My heart. I guess I need to put it back into my chest, but it keeps wanting to find a playmate. 


SOLD; Bitter to the End

The house was finally SOLD on Thursday, but as usual, not without a long drawn-out process and a “this never happened to me in all the years I have been a lawyer” scenario. I am grateful that this has come to pass, but annoyed that, as usual, I didn’t get the money and the respect (yes, that’s the word) that I deserve. No, I don’t think I’m being spoiled, this divorce struggle has not been about money but about regaining self-respect and getting respect.

Rather than a brief little signing around a very big table, I got to spend more than four hours getting frustrated and annoyed. I even had nasty lady lawyer on the phone and an associate of hers on the spot (with a record for putting deadbeats in jail), but neither of them got me any more money out of exman-slime than he had been prepared to pay the previous day and now I will have some hefty legal fees to pay. (This lawyer’s assessment of exman-slime: a chauvinistic hothead.) I was trying to recoup some of the money he owes me for not paying the mortgage for six months (because this lowered the amount of money paid by the mortgage company), not paying his share of the electricity for more than a year, and in general not paying his share of home and daughters’ expenses since the divorce in 2007. He was willing to pay a portion of what he owes on the past-due portion of the mortgage, but not nearly all that he owes. So this was my chance to finally get what is due to me (monetarily).
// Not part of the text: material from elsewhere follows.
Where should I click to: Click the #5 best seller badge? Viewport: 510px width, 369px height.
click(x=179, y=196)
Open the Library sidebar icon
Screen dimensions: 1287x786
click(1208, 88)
Before going there I had been asking my lawyer about putting money in escrow and she had assured me that it would be no problem. Well it was. The settlement company refused to place money in escrow if it was not agreed upon by both parties. WHOOHOO. This was the Las Vegas winning scenario that never happened in 40 years. I had nothing to hold over him; I had no leverage to get him to increase what he was willing to pay. It was his "Get Out of Jail" card. And to make it even more annoying, the settlement attorney was nasty to me because I had the gall to be annoyed at this. Oh, and all of a sudden the realtor (who saw me right after the almost-fight in the house the other day when I ran out with a box of photo albums with him right behind me with his little recorder friend) was on his side. The realtor, who he told he would sue (this seems to be what he tells everyone, even my attorney’s receptionist when she didn’t put his call through but took a message) and who refused to show him rental properties, was there for him. I guess she felt bad that I had a lawyer there and poor little him was all on his lonely. Nothing but frustrations.

As a side matter and pick me up, I did get a letter from an assistant principal at school yesterday that was put into my file that stated how much of a team player I have been in the past few weeks and how helpful I have been to my colleagues.

So now I’ve filed in court for next Friday to try again to get some of this money. I know I should let it go. But I feel I need this one last attempt or this one last stand and then, then I will be ready.

He did tell his best buddy, the realtor, that he is thinking about leaving the area, which would be marvelous, except he said that he might go to California where oldest daughter is recuperating from life at home.

Now, now I am going to my bathroom to color my hair. Suddenly the gray looks gray and not chic. Yes, I am ready to move on, but I need this one last attempt to know that I have fought as sanely as possible, that I wasn’t a frier (Hebrew for someone who is taken advantage of and one of the worst things you could say about someone in Israel).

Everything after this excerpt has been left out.